EDIT: The video is too shallow to touch broader systemic explanations, so it cant see similarities aswell.
He says America, he means the United States. He says Europe, he means Germany. I wonder what else is he being "accidentally vague" about.
Everyone knows he was talking about The United States of America. It's the only country with America in its name.
Also, "United States" would be just as ambiguous by your logic considering there has been multiple countries with it in their official name.
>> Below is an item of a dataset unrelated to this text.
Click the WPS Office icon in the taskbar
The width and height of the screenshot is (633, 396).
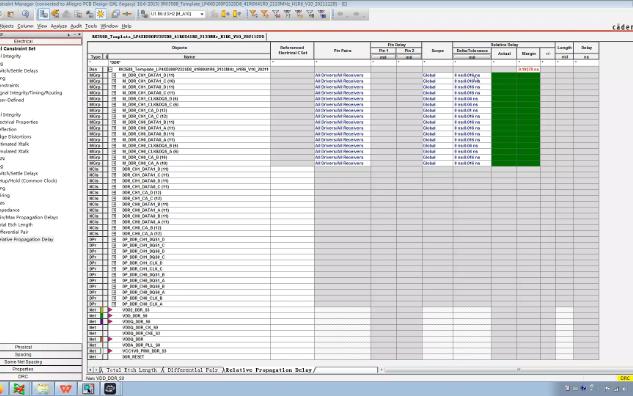[66, 388]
As an American, I always see this kind of "cautious" foreign culture he talks about in shows and anime and I always thought it was meant to be a commentary of specific characters in the show, but everyone is like that? That's... kinda sad. I can only hope our good vibes here stateside become more contagious over time =]
Everyone I know who has immigrated to America talks some version of this.
'emigrated to'.
Sorry for correcting grammar. But being from one of the previous colonies, one desires to be a master of English and help others also to master it.
We emigrate to a country from our own country.
And other people immigrate into our country from some outside country.
It looks like "immigrated to" is now more popular in American English (https://books.google.com/ngrams/graph?content=immigrated+to%...), but not in British English (https://books.google.com/ngrams/graph?content=immigrated+to%...).
I prefer 'migrated' for exactly that reason - strips all the annoying modifying prefixes that can trip you up. More flexible word, less radicals! ;)
It's funny to me people are only discovering this about America now whereas a whole generation of 1st gen parents of current Americans discovered it in earlier waves, the tech waves, etc.
No idea where you got those definitions.
An immigrant is one who arrives and moves into a place or country.
https://en.wiktionary.org/wiki/immigrate
An emigrant is one who leaves and moves out of a place.
https://en.wiktionary.org/wiki/emigrate
This distinction is very clear and has really never been a problem for people who understand language. The English Wikipedia has somehow managed to fuck it up beyond all recognition, so congratulations! You're one of Today's Lucky 10,000!
I wonder if rural farm town to Miami is the real story here vs. any sort of national culture clash.